Articoli HPTerritorio

Torino, una nuova vita al Palazzo del Lavoro

2513
Tempo di lettura: < 1 minuto

In occasione dei primi cento giorni di mandato il sindaco Lo Russo fa una promessa: donare una nuova vita al museo Palazzo del Lavoro, restituendolo così ai cittadini di Torino.

Le primissime idee per riportare il gigante di ferro agli antichi splendori risalgono a Sergio Chiamparino, ma ad oggi la realtà dei fatti di tale struttura è ben lontana da quella di un museo, e riguarda occupazioni e vandalismo. Situazione peggiorata dai cantieri mai completati.

Il sindaco di Torino vuole una nuova vita per il Palazzo del Lavoro

Nonostante la situazione attuale le idee non mancano. Il desiderio dell’assessore comunale alla Cultura Rosanna Purchia è di trasformare il Palazzo del Lavoro nel “museo dei musei”.

La strada però è lunga, in quanto la proprietà non è del Comune bensì di CDP Immobiliare e le comunicazioni tra i due soggetti sono ancora alle fasi iniziali. Questo però non ferma Lo Russo nel desiderio di restituzione della struttura rifunzionalizzata entro la fine del suo mandato.

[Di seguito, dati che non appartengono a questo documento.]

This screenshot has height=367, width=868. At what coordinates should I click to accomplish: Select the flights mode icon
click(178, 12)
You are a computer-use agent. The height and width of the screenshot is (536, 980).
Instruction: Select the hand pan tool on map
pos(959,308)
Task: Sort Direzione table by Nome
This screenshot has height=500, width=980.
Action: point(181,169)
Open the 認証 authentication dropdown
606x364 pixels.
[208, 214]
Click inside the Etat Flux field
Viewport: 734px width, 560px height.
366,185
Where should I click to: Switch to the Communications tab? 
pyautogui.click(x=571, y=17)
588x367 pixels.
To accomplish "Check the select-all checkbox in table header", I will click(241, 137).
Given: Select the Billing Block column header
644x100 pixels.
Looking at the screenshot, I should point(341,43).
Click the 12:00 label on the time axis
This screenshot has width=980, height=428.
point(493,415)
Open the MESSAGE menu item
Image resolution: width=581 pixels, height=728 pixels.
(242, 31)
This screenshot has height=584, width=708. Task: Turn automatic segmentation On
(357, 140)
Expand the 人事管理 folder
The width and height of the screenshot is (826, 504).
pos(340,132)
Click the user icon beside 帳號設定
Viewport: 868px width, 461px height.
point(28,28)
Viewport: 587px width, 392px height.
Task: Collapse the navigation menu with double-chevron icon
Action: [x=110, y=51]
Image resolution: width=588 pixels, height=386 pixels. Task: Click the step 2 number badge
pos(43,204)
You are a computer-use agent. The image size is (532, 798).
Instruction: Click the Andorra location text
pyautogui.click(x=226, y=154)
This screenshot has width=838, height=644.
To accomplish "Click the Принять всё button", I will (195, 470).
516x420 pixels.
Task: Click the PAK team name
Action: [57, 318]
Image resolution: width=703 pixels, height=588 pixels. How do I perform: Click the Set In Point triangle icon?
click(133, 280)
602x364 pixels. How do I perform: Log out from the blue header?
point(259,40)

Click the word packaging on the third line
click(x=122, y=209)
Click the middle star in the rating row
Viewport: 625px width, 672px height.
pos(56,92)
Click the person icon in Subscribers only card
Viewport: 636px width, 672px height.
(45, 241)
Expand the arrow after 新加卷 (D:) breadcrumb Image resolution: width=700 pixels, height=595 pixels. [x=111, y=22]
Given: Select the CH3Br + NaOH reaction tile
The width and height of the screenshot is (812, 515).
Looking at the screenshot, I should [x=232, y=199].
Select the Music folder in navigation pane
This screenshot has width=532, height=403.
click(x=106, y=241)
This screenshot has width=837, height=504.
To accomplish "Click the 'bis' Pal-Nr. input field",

L’idea è quella di racchiudere nel capolavoro dell’ingegnere Pier Luigi Nervi i tesori che Torino ha. Potrebbe nascere al suo interno un nuovo spazio espositivo, ma secondo Purchia è presto per parlare di progetti.

La situazione sulla Manifattura Tabacchi

Ad uno stato più avanzato si trova, invece, la trattativa sulla Manifattura Tabacchi, destinata a diventare un nuovo punto di riferimento per gli studenti torinesi, con nuove aule, sale studio e dormitori.

Nonostante le idee e i progetti ci siano, le priorità attuali sono diverse: bisogna tornare a far funzionare i servizi ai cittadini. Dall’anagrafe al trasporto pubblico, passando per l’igiene urbana e tutti i servizi essenziali. La buona notizia è che nel 2022 si torna ad assumere.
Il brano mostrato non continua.